FINANCIAL STATEMENTS
An audited statement of assets and liabilities for the Fund
and notes thereto for the fiscal year ended August 31, 1996, and the report of
Coopers & Lybrand L.L.P., independent accountants, with respect to such audited
statement appear on the following pages.
The following financial statements and related documents are
incorporated herein by reference from the Annual Report to Shareholders of
Neuberger & Berman Equity Funds:
The audited financial statements of the Portfolio and notes thereto for
the fiscal year ended August 31, 1996 and the report of Coopers &
Lybrand L.L.P., independent accountants, with respect to such audited
financial statements.
56
<PAGE>
NEUBERGER&BERMAN SOCIALLY RESPONSIVE TRUST
STATEMENT OF ASSETS AND LIABILITIES
AUGUST 31, 1996
ASSETS:
Cash $100,000
Deferred organization costs (Note 1) 113,724
--------
Total assets 213,724
--------
LIABILITIES:
Accrued organization costs (Note 1) 113,724
--------
NET ASSETS $100,000
========
Shares Outstanding ($.001 par
value: unlimited shares of
beneficial interest authorized) 10,000
========
Net Asset Value, offering and
redemption price per share
($100,000 divided by 10,000 shares outstanding) $ 10.00
========
The accompanying notes are an integral part of this statement.

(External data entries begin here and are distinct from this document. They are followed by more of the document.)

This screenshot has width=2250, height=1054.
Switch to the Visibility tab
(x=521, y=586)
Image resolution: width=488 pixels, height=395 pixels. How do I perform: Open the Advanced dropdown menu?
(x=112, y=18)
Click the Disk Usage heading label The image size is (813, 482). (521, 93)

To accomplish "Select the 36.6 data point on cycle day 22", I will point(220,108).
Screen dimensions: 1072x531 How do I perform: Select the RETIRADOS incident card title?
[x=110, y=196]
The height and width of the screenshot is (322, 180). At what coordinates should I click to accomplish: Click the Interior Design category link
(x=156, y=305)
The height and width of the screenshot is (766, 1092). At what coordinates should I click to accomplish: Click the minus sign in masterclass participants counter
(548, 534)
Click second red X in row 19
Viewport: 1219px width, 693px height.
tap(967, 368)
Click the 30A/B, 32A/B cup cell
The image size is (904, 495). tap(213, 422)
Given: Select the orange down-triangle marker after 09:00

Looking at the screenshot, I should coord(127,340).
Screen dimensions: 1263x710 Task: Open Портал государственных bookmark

NOTES TO STATEMENT OF ASSETS AND LIABILITIES
NOTE 1 - Significant Accounting Policies:
(a) General: Neuberger&Berman Equity Assets (the "Trust") is a diversified,
open-end management investment company registered under the Investment
Company Act of 1940 (the "1940 Act"), as amended. The Trust was
established as a Delaware business trust organized pursuant to a Trust
Instrument dated October 18, 1993. Neuberger&Berman Socially Responsive
Trust (the "Fund") is a separate series of the Trust. The Trust has
four other operating series. The Fund will invest all of its investable
assets in a corresponding Portfolio of Equity Managers Trust which is
registered under the 1940 Act as a diversified, open-end management
investment company. As of August 31, 1996, the Fund had no operations
other than organizational matters and the issuance and sale of initial
<PAGE>
shares to Neuberger&Berman Management Incorporated ("Management") on
October 26, 1994.
(b) Organizational Expenses: Costs incurred by the Trust in connection with
its organization and the initial offering of its shares have been
deferred and will be amortized on a straight-line basis from the date
upon which the Trust will commence its investment activities, over a
period of five years. In the event that any of the initial shares of
the Fund are redeemed during the amortization period, the redemption
proceeds will be reduced by any unamortized organization and
registration expenses in the same proportion as the number of shares
being redeemed bears to the number of initial shares outstanding at the
time of such redemptions. The accrued organization expenses are payable
to Management, the administrator and distributor of the shares of the
Fund.
(c) Federal Income Taxes: The Fund intends to comply with the requirements
of the Internal Revenue Code of 1986, as amended, and intends to
qualify as a regulated investment company and to make requisite
distributions of income to its shareholders that will be sufficient to
relieve it from substantially all federal income taxes.
<PAGE>
REPORT OF INDEPENDENT ACCOUNTANTS
To the Board of Trustees of Neuberger & Berman Equity Assets
and Shareholders of Neuberger & Berman Socially Responsive Trust
We have audited the accompanying statement of assets and liabilities of
Neuberger & Berman Equity Assets: Neuberger & Berman Socially Responsive Trust
as of August 31, 1996. This financial statement is the responsibility of the
Trust's management. Our responsibility is to express an opinion on this
financial statement based on our audit.
We conducted our audit in accordance with generally accepted auditing
standards. Those standards require that we plan and perform the audit to obtain
reasonable assurance about whether the financial statement is free of material
misstatement. An audit includes examining, on a test basis, evidence supporting
the amounts and disclosures in the financial statement. An audit also includes
assessing the accounting principles used and significant estimates made by
management, as well as evaluating the overall financial statement presentation.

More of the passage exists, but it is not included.